So life is a comedy, rich and deep, and it is a poem, realistic and inclusive. It is, finally, a serious duty. To many, stern and oracular in their moral sense, the character of duty will seem not to fit at all well into a life that is always humorous, and that is never real and complete without being also poetic. But it does fit. Duty, they hold, is quite too sober ever to be mingled with humour or comedy, and quite too precise and explicit, too plainly prescribed, and in its spirit, when not in its letter, too legal ever to appeal to a poet or to be in any way associated with what appeals to him. But tell me, is the Puritan's notion of duty an accurate one? Is it the highest notion? Is it even profoundly moral? Has duty no chance at all on any other plan? In a word, are humour and poetry truly fatal to real duty? Why, even such questions must make the stern rigorists among us hope just a little, [p.279] though also these good men may still fear, for the relief that the questions seem to promise. Perhaps they mingle their hope with fear, only because, as I feel quite sure, they forget that comedy and poetry always bring more than mere relief. The real comedy and the true poetry of life are altogether too deep to do only that. They do indeed bring relief from the rigour and prosaic consistency of any specific programme or uniform, and so to any man they are always welcome, though he continue to suspect them of being wrong; but they bring also a responsibility that is fuller and larger and harder than the formal precept or prescription. Should the rigorist ever love his enemies? Not if he would be consistent. Should he ever find hope in what he fears? Should he ever laugh at his own manifest smallness? Yet these are real duties; they are great, transcendent duties; and, richly humorous as they are, only a poetic consciousness can ever appreciate them and truly feel their living obligation.

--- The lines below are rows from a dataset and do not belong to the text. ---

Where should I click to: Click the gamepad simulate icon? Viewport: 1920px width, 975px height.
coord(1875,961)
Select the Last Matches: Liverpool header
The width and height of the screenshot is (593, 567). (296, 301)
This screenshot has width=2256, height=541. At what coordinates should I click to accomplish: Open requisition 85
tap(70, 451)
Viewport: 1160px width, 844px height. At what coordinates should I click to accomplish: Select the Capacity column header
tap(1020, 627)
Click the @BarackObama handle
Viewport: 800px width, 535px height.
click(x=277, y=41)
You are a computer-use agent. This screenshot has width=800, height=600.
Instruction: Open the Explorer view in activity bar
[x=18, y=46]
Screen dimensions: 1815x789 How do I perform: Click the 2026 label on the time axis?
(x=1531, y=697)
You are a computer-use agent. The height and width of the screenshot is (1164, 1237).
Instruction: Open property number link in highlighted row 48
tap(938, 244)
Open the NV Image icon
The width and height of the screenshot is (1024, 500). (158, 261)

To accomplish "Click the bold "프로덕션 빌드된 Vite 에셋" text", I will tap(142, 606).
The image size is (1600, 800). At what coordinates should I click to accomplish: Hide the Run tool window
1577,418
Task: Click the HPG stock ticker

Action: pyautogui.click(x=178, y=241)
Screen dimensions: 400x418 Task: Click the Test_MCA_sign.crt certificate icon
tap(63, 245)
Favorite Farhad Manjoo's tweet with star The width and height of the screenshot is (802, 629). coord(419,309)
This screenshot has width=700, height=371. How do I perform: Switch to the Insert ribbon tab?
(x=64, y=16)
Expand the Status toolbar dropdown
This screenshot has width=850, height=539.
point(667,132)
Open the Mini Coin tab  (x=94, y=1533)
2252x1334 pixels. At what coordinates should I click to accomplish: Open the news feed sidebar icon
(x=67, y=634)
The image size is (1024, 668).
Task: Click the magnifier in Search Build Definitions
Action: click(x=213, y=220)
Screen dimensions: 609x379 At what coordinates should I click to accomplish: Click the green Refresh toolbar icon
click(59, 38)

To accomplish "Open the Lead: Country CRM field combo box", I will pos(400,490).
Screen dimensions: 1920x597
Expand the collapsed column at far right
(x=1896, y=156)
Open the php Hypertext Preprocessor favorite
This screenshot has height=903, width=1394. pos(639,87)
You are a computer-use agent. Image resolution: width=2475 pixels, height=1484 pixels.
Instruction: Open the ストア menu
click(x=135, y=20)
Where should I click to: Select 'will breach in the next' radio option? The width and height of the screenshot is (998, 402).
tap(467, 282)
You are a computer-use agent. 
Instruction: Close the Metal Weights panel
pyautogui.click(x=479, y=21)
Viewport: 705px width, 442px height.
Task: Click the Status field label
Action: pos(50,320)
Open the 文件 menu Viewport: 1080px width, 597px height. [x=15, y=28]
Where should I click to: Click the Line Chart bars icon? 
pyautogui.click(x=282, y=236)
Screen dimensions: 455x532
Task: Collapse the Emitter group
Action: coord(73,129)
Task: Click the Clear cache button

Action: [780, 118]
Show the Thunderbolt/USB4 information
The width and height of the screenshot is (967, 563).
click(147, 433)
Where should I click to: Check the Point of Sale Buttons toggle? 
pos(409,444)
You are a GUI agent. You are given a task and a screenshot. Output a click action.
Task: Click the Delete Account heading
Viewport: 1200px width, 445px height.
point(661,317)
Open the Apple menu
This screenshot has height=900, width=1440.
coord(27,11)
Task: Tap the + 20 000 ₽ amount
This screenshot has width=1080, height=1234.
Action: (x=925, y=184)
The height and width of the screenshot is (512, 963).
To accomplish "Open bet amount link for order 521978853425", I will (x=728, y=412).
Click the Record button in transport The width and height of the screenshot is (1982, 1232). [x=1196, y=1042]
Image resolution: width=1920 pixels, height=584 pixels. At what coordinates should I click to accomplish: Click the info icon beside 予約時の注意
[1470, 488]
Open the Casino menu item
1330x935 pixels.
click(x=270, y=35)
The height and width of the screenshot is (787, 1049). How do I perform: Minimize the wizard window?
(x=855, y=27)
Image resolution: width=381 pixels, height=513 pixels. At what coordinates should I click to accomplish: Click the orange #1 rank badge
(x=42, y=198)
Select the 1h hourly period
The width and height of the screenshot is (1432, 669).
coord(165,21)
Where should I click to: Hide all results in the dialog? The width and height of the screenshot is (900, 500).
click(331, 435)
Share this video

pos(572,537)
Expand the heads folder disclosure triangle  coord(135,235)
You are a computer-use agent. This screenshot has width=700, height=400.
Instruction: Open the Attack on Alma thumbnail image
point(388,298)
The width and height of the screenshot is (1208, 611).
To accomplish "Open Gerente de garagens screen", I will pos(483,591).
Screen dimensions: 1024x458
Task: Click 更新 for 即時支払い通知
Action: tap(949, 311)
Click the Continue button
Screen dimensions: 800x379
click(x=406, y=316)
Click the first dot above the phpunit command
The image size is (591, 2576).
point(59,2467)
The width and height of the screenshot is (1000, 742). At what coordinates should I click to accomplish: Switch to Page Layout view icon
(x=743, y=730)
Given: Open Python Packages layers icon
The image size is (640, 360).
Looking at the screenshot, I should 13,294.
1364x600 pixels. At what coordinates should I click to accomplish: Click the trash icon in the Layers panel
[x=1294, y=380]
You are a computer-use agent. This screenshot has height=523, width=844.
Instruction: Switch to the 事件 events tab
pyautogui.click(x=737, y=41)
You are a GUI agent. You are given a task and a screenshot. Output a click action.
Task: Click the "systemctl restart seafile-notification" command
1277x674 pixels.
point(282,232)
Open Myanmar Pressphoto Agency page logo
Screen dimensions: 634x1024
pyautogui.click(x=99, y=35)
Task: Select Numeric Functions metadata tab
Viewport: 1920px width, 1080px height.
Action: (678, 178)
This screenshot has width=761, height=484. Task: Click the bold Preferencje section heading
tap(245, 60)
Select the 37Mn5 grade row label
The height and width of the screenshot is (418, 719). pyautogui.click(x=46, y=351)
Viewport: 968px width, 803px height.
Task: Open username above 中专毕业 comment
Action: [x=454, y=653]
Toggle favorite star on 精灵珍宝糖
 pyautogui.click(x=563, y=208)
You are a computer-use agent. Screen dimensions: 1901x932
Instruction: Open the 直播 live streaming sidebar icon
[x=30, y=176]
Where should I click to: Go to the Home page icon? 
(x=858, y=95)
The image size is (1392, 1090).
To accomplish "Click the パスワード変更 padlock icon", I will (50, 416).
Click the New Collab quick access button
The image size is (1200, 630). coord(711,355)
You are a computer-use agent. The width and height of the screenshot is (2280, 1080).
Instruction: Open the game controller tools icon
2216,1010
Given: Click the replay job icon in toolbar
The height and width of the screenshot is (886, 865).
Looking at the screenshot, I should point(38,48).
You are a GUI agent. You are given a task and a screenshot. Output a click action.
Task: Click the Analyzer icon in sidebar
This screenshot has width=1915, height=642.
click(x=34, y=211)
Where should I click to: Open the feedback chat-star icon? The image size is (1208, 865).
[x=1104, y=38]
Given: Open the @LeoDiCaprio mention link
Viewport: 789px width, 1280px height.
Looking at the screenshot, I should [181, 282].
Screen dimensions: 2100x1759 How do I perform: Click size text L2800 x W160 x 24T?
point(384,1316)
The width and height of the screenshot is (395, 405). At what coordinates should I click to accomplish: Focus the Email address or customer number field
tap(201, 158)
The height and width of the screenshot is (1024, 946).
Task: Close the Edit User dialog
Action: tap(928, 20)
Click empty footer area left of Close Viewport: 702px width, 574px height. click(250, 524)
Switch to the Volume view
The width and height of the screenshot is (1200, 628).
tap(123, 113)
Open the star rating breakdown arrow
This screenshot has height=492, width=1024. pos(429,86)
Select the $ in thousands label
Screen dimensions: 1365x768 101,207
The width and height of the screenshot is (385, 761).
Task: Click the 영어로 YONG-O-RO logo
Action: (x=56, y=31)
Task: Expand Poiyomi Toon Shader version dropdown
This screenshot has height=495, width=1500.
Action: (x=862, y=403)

For this, our life of comedy and poetry, which is real only as it is both, no principle can come nearer to the very foundation of duty than just the principle, deeply true: Whatever is, is right. Men have laughed and men have wept over this truth. Was ever more perfect mingling of doubt and belief? Was ever greater jest? Or more tragic fact? But truth it is; the truth of all duty; and it is life's eternal comedy—the alpha and the omega, too, of life's own poem.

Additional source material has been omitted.